Nos países onde a relação entre as universidades e as empresas exibem certa harmonia de interesses, começa a haver uma cumplicidade positiva, baseada na preocupação com a qualidade do ensino e com o produto do trabalho, para além de um acordo implícito e imediatista, baseado em motivações funcionais, como a elevação dos níveis de empregabilidade. Um certo número de empresas pelo mundo já assimilaram que necessitam tratar o elemento humano como a componente mais importante e investem na "formação" dos seus quadros e na posse de suas carreiras. Mas ainda não exigem das universidades que estas lhes entreguem profissionais preparados, mas tão-somente tecnólogos iniciados e prontos para o adestramento profissional. E algumas escolas ainda buscam melhorar em qualidade de ensino a partir da ideia de uma oferta diversificada, da criação de novos rótulos de licenciaturas e pós-graduações específicos, que se transformem futuramente em diplomas especializados. O suficiente para manterem aceso o interesse de um conjunto de empregadores, de modo a garantir uma taxa de empregabilidade satisfatória. Uma ciranda na qual o jovem que acaba o ensino secundário acaba por embarcar, atraído pelas escolas mais requisitadas pelas empresas. Entretanto, este fenómeno não é uma realidade acabada.

Arrisco-me a observar que o ensino universitário está a atravessar, principalmente nos países em via de desenvolvimento, uma fase de transição entre a ideologia academicista, a escola teórica e elitista, isolada das práticas sociais, e a escola preocupada com a utilidade do ensino e com a cidadania. Mas a tendência a adaptar-se às políticas de colocação no mercado de trabalho faz parte de um contexto transformador que não pode nem deve ser negado. Tem que haver. A exposição das diferentes visões sobre a temática deve ser incentivada. E esta preocupação deve envolver, para além dos profissionais da educação e autoridades políticas, os estudantes, representantes de empresas e instituições públicas. Assim como os profissionais dos recursos humanos, os pais e por fim o cidadão comum em quem a qualidade do ensino e do trabalho se reflecte.

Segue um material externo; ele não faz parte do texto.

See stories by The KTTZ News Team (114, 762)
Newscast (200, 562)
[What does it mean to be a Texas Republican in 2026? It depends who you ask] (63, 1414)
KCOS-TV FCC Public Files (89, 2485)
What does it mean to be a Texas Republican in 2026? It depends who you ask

Solucionar os tão conhecidos e comentados "problema da educação” e “problema do emprego”, em qualquer país em desenvolvimento, requer melhorar a qualidade da interacção entre os dois factores, mas na perspectiva jovem de mudar o mundo. Ao escutá-los é-nos possível perceber a ansiedade que têm por uma vida profissional estável e segura, mas uma inquietação de quem quer algo mais do que isso, e que nem sempre sabe o que é. É preciso nos aventurarmos com eles para bem além dos programas, dos métodos e dos acordos de cooperação interinstitucionais. Organizar os interesses entre o ensino e o trabalho não exclui incentivar os jovens a aventurar-se socialmente, a reaverem o entendimento da educação como necessidade humana e da universidade como algo mais que uma formalidade a cumprir.

Ana Lúcia Araújo
Mãe do Camilo Augusto Pretti, nas fotos com colegas da Universidade de Aveiro, Portugal, na séria e também divertida aventura de aprender as Novas Tecnologias da Comunicação.